The camouflaged Waverider took off; and Sara engaged the time drive.  A few hours later and several thousand years earlier, the wolf was released in the Ice Age.  The following week was one of routine and idleness.  No further high-priority anachronisms required urgent attention.  Ray occupied himself in the lab; Sara continued her courtship of Ava.  But Nate—wherever else he might be found—took pains to avoid the library, with its memories of Amaya.  Zari mostly had it to herself, catching up on the centuries of history that Gideon made accessible to the crew.

She wasn’t expecting to see Mick with a stack of typescripts.  “Here,” he said roughly, thrusting them at her.  “If you really do want them.”

“Yours?”  She hefted the weight, and slid the top one aside to see the title page of the one underneath.  “Where’d you get them?” she asked.  “How’d you get them?  I thought you said they’d been thrown out?”

“I took the jump ship,” he said simply.  “Went back to each day; got the story as soon as the cops left, before anyone else came around.”

“Well, thank you,” said Zari, hitching the top stories up to have a peek at the bottom one.  She looked up with a broad smile.  “I mean it, Mick. I’m going to enjoy reading these.”

And she did.

Ten days later, Zari informed the author firmly that his novels were really good, and he should get them published.  “Wouldn’t you like to see them in print?” she asked.  Slyly she added, taking into account his generation, “Properly bound, with hard covers and a fancy dust jacket, sold to book clubs and libraries?  Something you can hold in your hand.”

He snorted.  “Who’d publish it?  Anyway, we’re here, not there.”

“Not ‘there’ but ‘then’,” she countered.  “It takes time for a book to get in print.  So borrow the jump ship and go … oh, about five years back from your present day.  Then next time you go home, you’ll have a nest egg of royalties.”

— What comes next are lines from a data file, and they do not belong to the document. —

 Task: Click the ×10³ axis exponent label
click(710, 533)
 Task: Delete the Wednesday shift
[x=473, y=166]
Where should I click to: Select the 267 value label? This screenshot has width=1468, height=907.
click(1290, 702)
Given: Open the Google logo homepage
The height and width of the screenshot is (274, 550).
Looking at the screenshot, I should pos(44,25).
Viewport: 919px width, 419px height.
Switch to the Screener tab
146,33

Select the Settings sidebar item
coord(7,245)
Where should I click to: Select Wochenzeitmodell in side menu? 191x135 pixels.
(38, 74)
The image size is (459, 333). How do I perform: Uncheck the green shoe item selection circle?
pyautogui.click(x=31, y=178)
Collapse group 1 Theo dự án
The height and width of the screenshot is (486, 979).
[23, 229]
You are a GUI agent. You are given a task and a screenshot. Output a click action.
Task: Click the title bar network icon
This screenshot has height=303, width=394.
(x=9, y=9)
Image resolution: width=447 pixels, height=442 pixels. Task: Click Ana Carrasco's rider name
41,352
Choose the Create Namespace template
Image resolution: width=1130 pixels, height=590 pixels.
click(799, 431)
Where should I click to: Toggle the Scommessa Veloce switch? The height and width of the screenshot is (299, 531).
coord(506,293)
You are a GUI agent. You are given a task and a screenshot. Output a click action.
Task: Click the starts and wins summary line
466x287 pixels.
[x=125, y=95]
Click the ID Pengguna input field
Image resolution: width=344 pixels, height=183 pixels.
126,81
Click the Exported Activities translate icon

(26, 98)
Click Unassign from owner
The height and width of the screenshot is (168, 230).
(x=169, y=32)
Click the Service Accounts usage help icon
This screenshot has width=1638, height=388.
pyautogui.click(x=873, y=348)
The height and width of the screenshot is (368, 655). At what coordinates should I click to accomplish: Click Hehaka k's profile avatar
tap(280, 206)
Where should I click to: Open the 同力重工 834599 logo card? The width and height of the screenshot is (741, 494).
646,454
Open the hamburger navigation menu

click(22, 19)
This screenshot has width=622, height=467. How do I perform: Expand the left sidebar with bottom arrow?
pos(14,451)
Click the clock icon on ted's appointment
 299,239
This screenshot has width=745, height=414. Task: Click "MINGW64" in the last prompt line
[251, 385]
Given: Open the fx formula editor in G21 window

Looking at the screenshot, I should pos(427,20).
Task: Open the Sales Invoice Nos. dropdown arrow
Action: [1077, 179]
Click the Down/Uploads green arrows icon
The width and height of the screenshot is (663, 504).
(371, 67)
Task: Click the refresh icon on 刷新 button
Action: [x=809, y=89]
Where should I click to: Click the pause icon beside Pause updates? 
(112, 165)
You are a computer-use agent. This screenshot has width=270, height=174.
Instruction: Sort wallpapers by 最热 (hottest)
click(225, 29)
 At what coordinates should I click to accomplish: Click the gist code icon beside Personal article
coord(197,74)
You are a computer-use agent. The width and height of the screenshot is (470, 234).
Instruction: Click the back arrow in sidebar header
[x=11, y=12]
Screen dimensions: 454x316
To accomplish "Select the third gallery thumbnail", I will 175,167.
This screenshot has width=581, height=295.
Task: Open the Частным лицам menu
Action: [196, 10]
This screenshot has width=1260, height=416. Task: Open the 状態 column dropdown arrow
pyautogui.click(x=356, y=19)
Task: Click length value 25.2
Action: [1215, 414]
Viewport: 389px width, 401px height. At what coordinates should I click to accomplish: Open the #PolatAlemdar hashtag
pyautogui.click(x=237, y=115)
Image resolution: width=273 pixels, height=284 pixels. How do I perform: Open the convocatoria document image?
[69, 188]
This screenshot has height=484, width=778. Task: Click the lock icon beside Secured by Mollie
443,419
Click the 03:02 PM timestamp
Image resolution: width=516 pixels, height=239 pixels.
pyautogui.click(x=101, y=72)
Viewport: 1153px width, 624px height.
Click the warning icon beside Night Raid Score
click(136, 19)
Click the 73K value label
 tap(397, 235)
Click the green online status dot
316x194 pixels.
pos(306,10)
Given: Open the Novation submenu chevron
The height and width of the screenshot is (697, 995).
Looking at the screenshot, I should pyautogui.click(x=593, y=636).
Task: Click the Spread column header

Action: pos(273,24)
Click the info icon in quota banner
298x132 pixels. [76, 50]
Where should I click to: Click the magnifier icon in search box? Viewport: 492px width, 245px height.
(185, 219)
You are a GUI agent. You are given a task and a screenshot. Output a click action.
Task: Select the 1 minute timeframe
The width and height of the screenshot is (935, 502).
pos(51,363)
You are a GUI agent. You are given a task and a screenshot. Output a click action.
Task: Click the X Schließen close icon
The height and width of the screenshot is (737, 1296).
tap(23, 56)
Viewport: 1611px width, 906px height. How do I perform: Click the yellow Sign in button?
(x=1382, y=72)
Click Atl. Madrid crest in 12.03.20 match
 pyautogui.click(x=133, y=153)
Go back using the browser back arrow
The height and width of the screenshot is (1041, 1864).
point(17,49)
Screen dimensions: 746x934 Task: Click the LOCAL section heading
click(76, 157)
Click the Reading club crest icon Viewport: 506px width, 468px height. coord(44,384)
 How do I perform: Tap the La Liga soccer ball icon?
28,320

That brought a gleam to his eye.  Still, he felt compelled to protest, “Everyone knows I never got books published!  Back then I was a wanted man.  I’d a record going back to my teens.  If I walk into a publisher, soon as I tell them my name, they’ll call the cops on me.  I ain’t going five years back just to get thrown in prison!  Especially,” and he added the final clincher, “since it never happened.  It’d change the timeline.”

“As if that’s never happened,” said Zari airily.  “All in a good cause, Mick.  All in a good cause.  Though,” and she winked, “I don’t recommend telling Sara till it’s done.”  After a pause, she added, “Give her one of your complimentary copies.”

“Bet Gideon don’t agree,” he declared.  Looking up, he added, “She’s listening now.  Aren’t you, Gideon?”

“Indeed, Mr. Rory.  It is my duty to protect the timeline.  But that doesn’t mean I should stop you, if you choose to get your books published.”

Zari frowned.  Before she could say anything, though, Gideon added, “I’m familiar with the names of millennias of authors.  What you need to do, Mr. Rory, is use a nom de plume.”

“A what?” said Mick.

“A pseudonym or allonym.”

He frowned.

“What Gideon means,” said Zari, “is that you should use an alias.”

“All you have to do is pick the right one.”